I gave them 15 minutes to work on it, but it ended up being closer to 30. Normally this would bother me, but I'm getting used to changing my expectations with this group. It took longer than I had hoped, but almost everyone was on task and working hard. For the most part, I need to adjust my expectations, but only in terms of the amount of time required to complete some of these tasks. I keep my academic expectations high and they are clearly rising to that challenge.
The pre-algebra students are lacking in numeracy skills in a way that I'm having trouble coping with. They are willing to practice whatever I give them, which is helping somewhat, but their ability to grasp how numbers work is bordering on distressing. The more and more I look into standards-based grading, the more I realize that our current system of letter grades is not only a farce, but can often be detrimental to student development.
What's the purpose of having a "fail" grade if students are moved on to the next level of coursework anyway? Maybe my next "Weekend Thought" will be my philosophy on school should be organized, but this isn't the place for it.
I've been doing much more hand-holding in the pre-algebra than I am used to, but it seems to be paying off. I called two parents on Friday just to say that I enjoyed having their kids in class but I was becoming concerned because they were developing attitudes where previously none existed. I was worried that something was going on outside of class that I should know about. Both sets of parents were very happy to hear from me, which also was a nice change.
A few years ago, I made a similar call and the response I got shocked me.
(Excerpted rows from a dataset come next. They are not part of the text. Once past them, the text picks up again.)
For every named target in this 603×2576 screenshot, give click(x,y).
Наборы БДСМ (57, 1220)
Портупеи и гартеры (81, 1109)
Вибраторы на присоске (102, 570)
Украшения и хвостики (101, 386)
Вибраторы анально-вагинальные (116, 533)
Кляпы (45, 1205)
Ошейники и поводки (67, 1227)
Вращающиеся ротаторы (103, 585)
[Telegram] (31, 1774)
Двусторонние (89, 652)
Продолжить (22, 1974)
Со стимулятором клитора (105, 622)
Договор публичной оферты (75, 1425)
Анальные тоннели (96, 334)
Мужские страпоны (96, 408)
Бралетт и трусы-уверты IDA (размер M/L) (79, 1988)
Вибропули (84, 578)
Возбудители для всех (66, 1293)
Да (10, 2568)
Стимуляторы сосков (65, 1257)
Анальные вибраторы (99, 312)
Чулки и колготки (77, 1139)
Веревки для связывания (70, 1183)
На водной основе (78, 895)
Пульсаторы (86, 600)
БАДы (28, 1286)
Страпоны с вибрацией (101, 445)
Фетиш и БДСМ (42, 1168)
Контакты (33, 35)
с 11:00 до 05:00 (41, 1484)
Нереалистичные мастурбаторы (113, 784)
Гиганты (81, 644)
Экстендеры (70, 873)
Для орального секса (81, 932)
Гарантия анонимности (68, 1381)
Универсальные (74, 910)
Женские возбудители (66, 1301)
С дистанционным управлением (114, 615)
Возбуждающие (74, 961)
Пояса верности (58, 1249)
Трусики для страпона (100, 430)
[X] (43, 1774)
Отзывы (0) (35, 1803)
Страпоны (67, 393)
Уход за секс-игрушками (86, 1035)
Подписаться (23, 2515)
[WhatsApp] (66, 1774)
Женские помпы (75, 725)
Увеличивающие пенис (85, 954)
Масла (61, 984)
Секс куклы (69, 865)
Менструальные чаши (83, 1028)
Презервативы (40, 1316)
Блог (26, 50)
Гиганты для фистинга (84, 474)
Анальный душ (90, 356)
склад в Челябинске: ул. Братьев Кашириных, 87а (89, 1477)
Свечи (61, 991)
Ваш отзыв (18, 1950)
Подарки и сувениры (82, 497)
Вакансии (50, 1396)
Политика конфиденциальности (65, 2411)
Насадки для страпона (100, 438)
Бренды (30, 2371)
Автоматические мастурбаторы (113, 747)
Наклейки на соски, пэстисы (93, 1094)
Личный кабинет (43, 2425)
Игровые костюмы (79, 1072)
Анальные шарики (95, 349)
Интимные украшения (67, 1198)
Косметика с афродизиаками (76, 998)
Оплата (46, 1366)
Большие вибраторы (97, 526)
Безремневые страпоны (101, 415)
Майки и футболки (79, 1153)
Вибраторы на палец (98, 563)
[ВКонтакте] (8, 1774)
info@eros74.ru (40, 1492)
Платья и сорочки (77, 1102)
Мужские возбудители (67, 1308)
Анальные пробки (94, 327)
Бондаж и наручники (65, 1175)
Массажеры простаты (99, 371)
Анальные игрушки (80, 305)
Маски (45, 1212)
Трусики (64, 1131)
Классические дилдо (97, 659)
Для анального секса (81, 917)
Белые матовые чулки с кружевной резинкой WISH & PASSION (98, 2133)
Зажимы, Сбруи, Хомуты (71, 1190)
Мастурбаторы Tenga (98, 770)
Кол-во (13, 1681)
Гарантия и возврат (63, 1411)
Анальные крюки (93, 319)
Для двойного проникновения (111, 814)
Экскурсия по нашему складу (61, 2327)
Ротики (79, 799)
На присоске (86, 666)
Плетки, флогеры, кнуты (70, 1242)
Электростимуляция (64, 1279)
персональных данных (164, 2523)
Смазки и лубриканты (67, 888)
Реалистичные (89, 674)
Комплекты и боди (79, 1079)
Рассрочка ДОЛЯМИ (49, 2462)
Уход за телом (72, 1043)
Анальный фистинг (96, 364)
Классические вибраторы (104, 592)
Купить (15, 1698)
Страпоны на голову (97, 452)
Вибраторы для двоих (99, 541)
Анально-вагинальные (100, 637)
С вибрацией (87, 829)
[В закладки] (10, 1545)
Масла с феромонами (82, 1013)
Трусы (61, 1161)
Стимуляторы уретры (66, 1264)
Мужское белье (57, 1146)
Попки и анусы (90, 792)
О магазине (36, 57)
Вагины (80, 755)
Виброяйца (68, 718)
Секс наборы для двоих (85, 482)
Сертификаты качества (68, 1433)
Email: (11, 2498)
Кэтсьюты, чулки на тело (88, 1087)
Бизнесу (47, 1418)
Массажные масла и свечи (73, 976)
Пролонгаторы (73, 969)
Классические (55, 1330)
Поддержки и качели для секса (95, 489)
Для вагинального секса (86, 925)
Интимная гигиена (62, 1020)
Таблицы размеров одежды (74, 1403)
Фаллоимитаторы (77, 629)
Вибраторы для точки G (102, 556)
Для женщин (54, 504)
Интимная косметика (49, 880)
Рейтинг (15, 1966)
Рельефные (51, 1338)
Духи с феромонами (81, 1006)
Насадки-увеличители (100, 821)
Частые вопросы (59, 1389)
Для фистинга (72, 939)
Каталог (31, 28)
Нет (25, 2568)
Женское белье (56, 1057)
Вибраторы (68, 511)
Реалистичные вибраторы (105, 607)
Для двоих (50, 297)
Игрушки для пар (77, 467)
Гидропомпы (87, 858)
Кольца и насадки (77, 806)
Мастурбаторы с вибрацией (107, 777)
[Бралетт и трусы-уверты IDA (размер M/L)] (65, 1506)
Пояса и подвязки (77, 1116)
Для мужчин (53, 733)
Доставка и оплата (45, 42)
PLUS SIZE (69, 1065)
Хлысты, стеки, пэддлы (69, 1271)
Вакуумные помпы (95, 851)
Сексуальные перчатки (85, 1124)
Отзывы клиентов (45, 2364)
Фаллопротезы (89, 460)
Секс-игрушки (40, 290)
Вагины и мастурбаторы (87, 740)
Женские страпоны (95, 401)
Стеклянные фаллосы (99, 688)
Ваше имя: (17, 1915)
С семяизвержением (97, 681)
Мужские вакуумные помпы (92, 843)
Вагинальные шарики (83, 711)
Me: "Hi! This is Mr. Aion and I'm your daughter's math teacher. I wanted to give you a call because **student** started out the year very strongly. She's a very bright young woman and I see wonderful things in her future. Lately, however, she seems to have started developing a bit of an attitude with me where she hadn't before. I had thought we had good report, but she's also stopped doing her assignments and is growing increasingly belligerent. I'm calling because I want to nip this in the bud before it gets out of hand. I'd like for everyone to have a good year!"
Parent: "She's a little girl and there are people in your school who are pays millions of dollars to help you. If you can't control a little girl, I think you should talk to one of them and maybe think about what you do there. In fact, I'm going to call the principal and tell him that you, a grown man, can't control a little girl and maybe you should find a job elsewhere. Don't call here again ever unless she's dead." **click**
Now, several years later, I find the opposite response equally shocking. Did she just THANK me for caring about her child?? As pleased as I am about how receptive the mother was to my call, I am equally disturbed by how out of place it felt.
I will continue reaching out and hoping for similar positive responses. Even negative ones will be met cordiality.
In a way to bring up something that I like bringing up, I've been thinking about how to impress upon the students that mathematical success will not happen over night. If they wish to be successful, they will have to work hard over a long period of time. I'm not sure how to do this by using the following picture and NOT have it seem like I'm inventing an excuse to show it.
Did I mention that I ran a half marathon this past weekend? No? Oh. No big deal. I just ran a half marathon this weekend.
TAKE THAT, HIGH SCHOOL GYM TEACHER AND MIDDLE SCHOOL BULLIES!